Anyone else would like to let me know how theirs is set up? Anyone have the crib mattress higher than theirs?


----------



## tbone_kneegrabber (Oct 16, 2007)

ours is the same height, back when we still had a bed frame (before ds was walking) we had the crib on risers, and now the bed and boxspring are on the floor and the crib does not need to be on risers

our problem was mainly that because the crib was intended to have a fourth side when the side was taken off and the crib pushed against our bed there was a gap of about 3-4 inches because of the space for the the fourth side of the crib. and because the crib was intended to also be used as a toddler bed the mattress kinda "fit down in" the crib so that when it didn't have the side the mattress would not fall off.

what we did to fix this problem is dp made a platform out of 2X4s and masonite to extended over to our bed so that the crib mattress is on a platform, raising it up over the "fourth" side and creating a smooth tranistion from bed to crib, and then we took the crib bumper and folded it over several times an secured it to the far side of the crib and shoved it down into the gap that was now present on the far/wall side of the crib.

wow that doesn't sound like it makes any sense at all!!!! I thought I had pictures but I can't find them right now.


----------



## nukuspot (May 10, 2007)

I can't picture that very well! I wish you had pictures too!


----------



## luckygreen713 (Apr 9, 2008)

Quote:


Originally Posted by *nukuspot* 
oooh! good idea, elevating from underneath...I am glad I chose for themattress to be lower rather than higher, this sounds like it might be possible to fiddle with it and make it work. Now I just have to see how to fix my worry about the 2 mattresses sliding away from each other when I lay on my pillowtop and it indents (this happens currently with my co-sleeper, but it doesn't concern me all that much because there is that "lip" on the co-sleeper.)

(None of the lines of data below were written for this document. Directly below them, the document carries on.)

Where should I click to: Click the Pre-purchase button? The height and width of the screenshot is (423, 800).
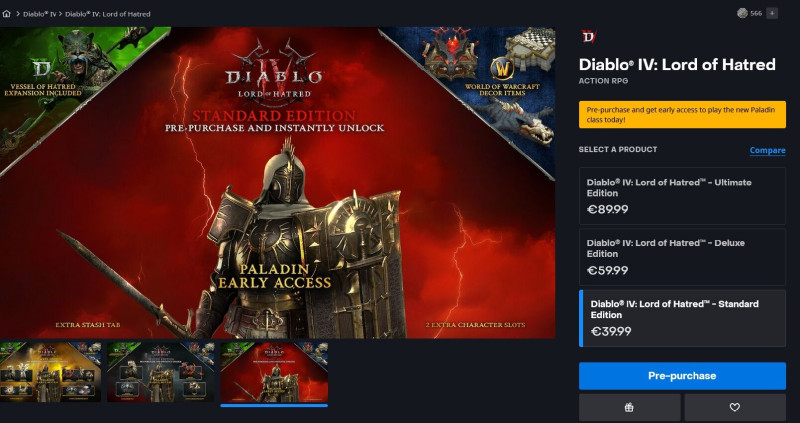[682, 376]
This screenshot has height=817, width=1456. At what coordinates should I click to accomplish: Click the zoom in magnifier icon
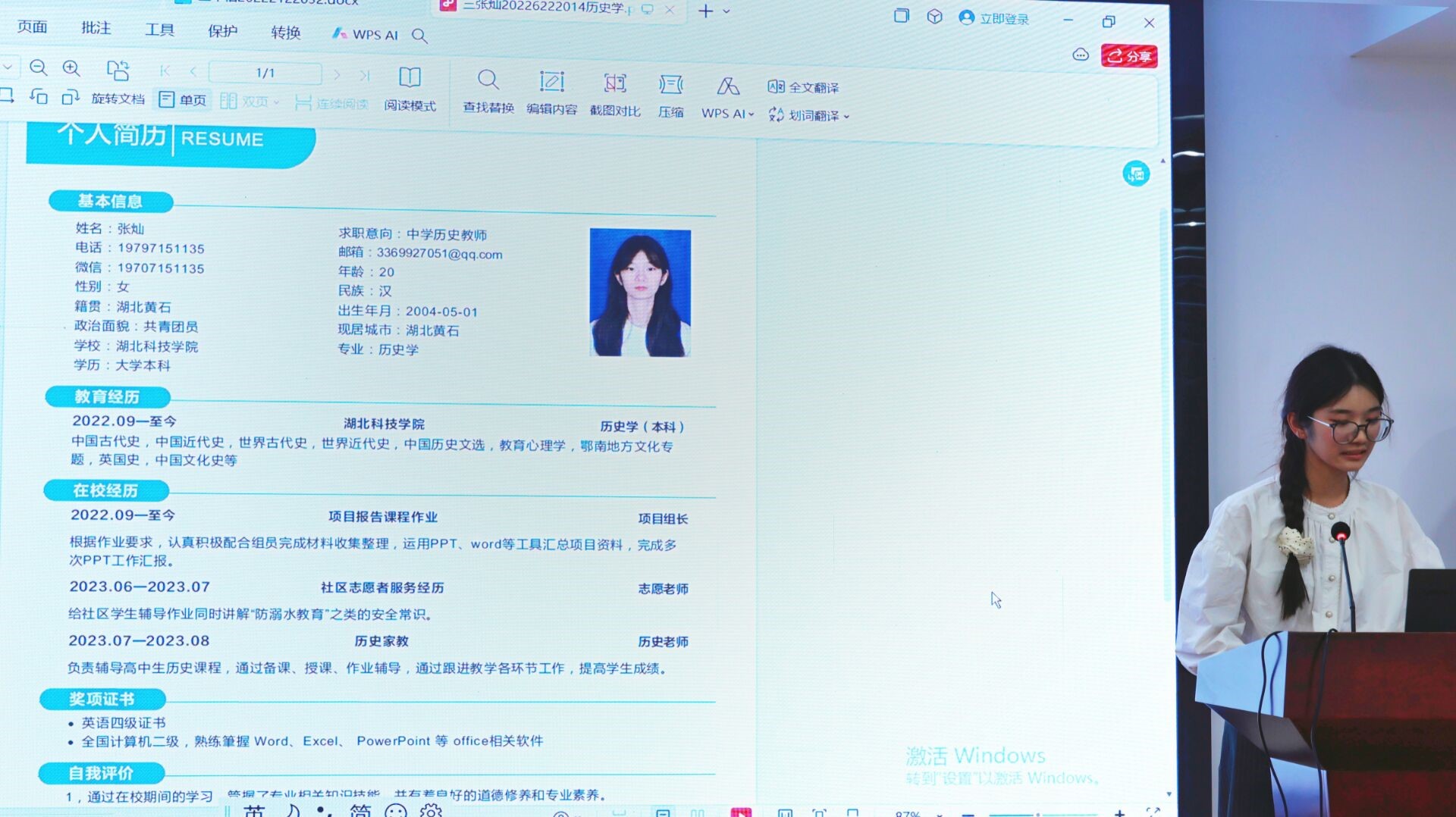coord(71,69)

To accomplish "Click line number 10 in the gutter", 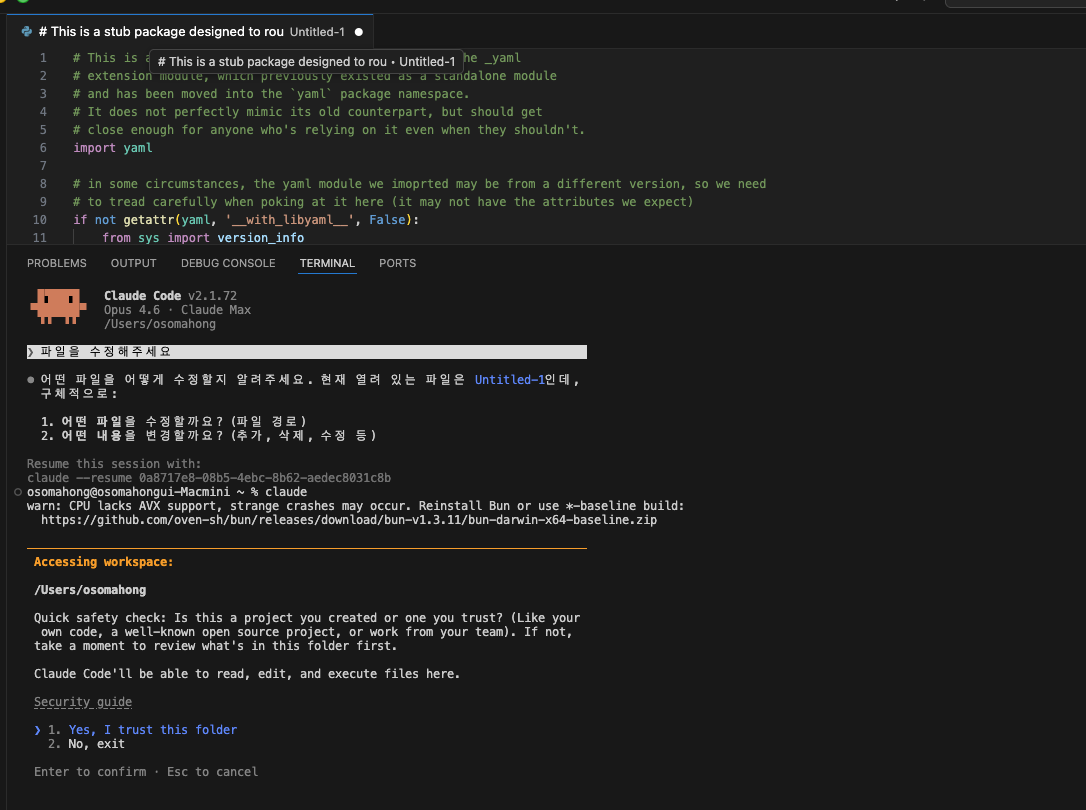I will click(x=40, y=220).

Anyone else would like to let me know how theirs is set up? Anyone have the crib mattress higher than theirs?

To keep the 2 mattresses close together, always had our crib against the wall, with our bed firmly against it, so the crib couldn't move and create a gap. But the crib mattress could still shift from side to side a little, so I put a long thin strip of foam (a pool noodle would work too) between the crib mattress and the crib, on the far side, not the side near my bed. This kept the crib mattress firmly against my bed mattress. Yes, this created a gap on the far side of the crib, but my kids never ventured over that way until they were older, and barely even then. They always stayed close to me, so I didn't worry about it.

As far as height goes, I liked the mattresses to be as even as possible, but with our younger dd we had her mattress slightly (like an inch) lower than ours. I don't have a pillowtop though, so I didn't have the same issue as you. I would never want the baby's mattress to be higher than mine. Just a preference thing, I guess.


----------